**DIRECTIONS FOR THIS TASK**. Present the items as a Markdown table with the columns Row and Line, starting at the line that contains "This screenshot has width=1568, height=769." and ending at the last line of the items, omitting blank lines. Leave the pictures out of the answer.

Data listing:
________________________________________

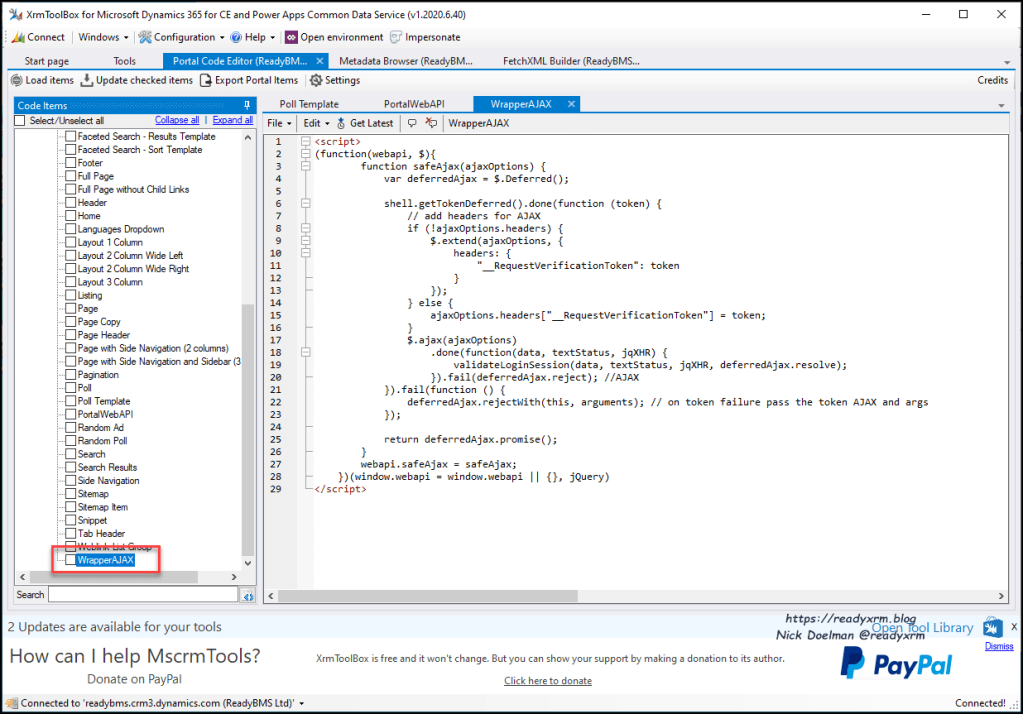Click the Connect icon in the toolbar
This screenshot has height=714, width=1023.
[x=18, y=37]
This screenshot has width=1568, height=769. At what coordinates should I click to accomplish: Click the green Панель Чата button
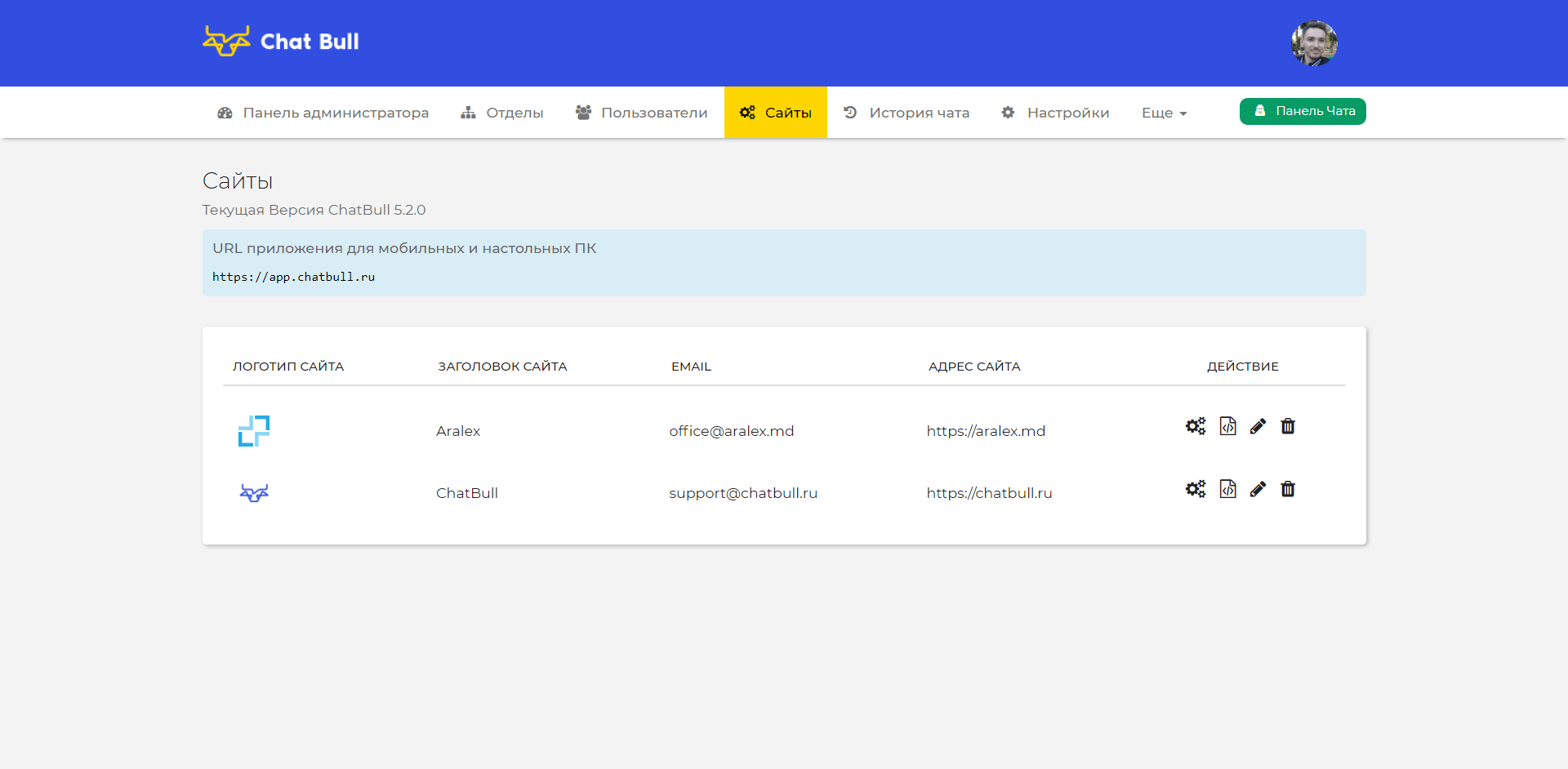click(x=1303, y=111)
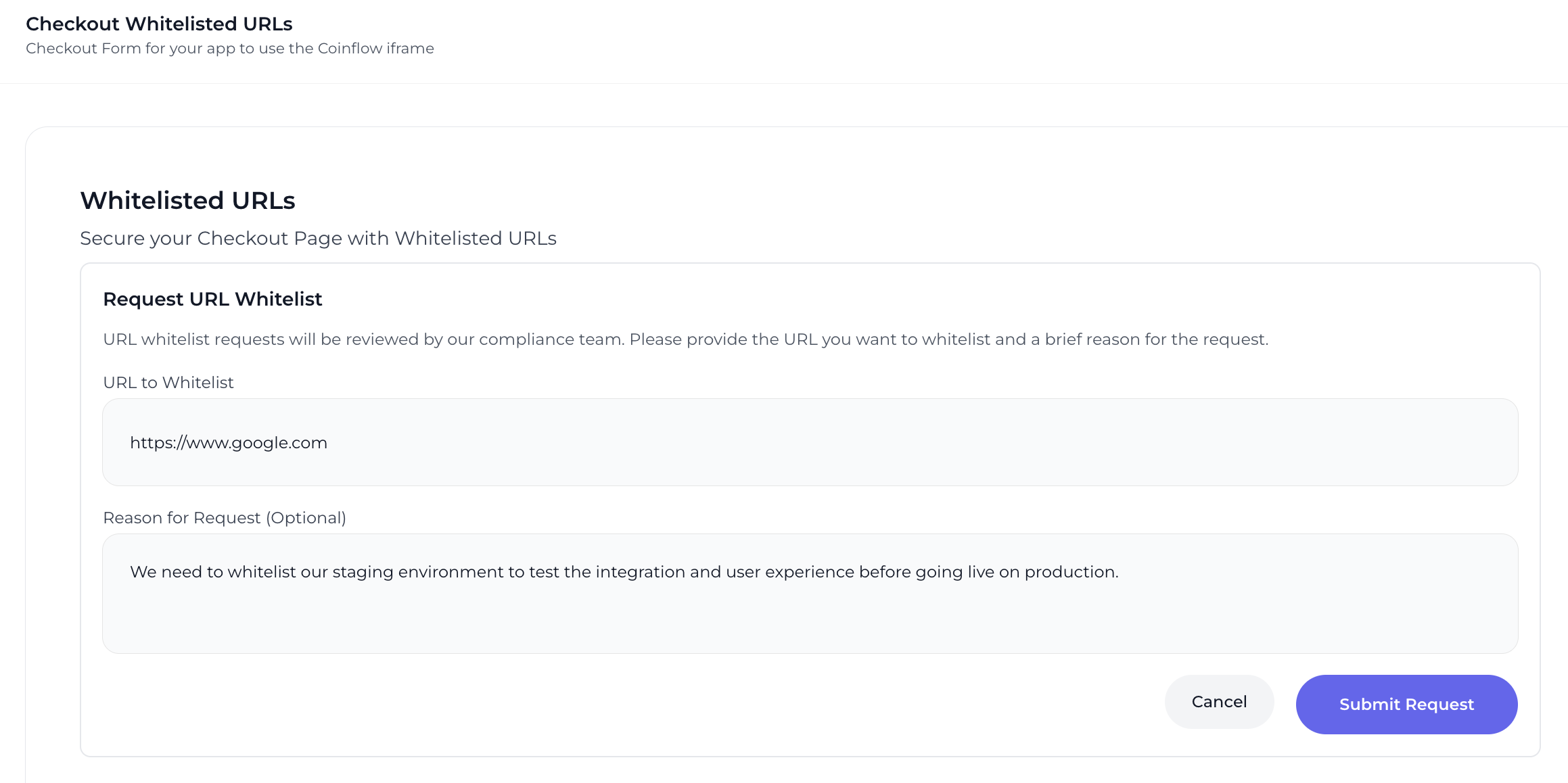Click the 'URL to Whitelist' field label

point(168,383)
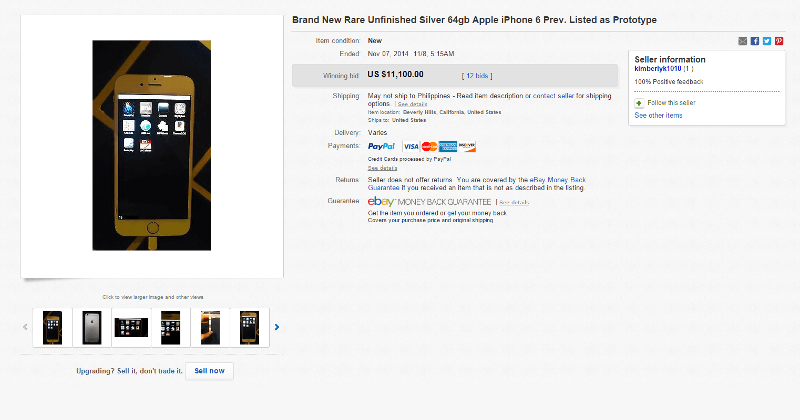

________________________________________

**EXERCISE OUTPUT**.
| Row | Line |
|---|---|
| 1 | This screenshot has width=1568, height=769. At what coordinates should I click to accomplish: Click the green Панель Чата button |
| 2 | click(x=1303, y=111) |
| 3 | Click the 'URL to Whitelist' field label |
| 4 | point(168,383) |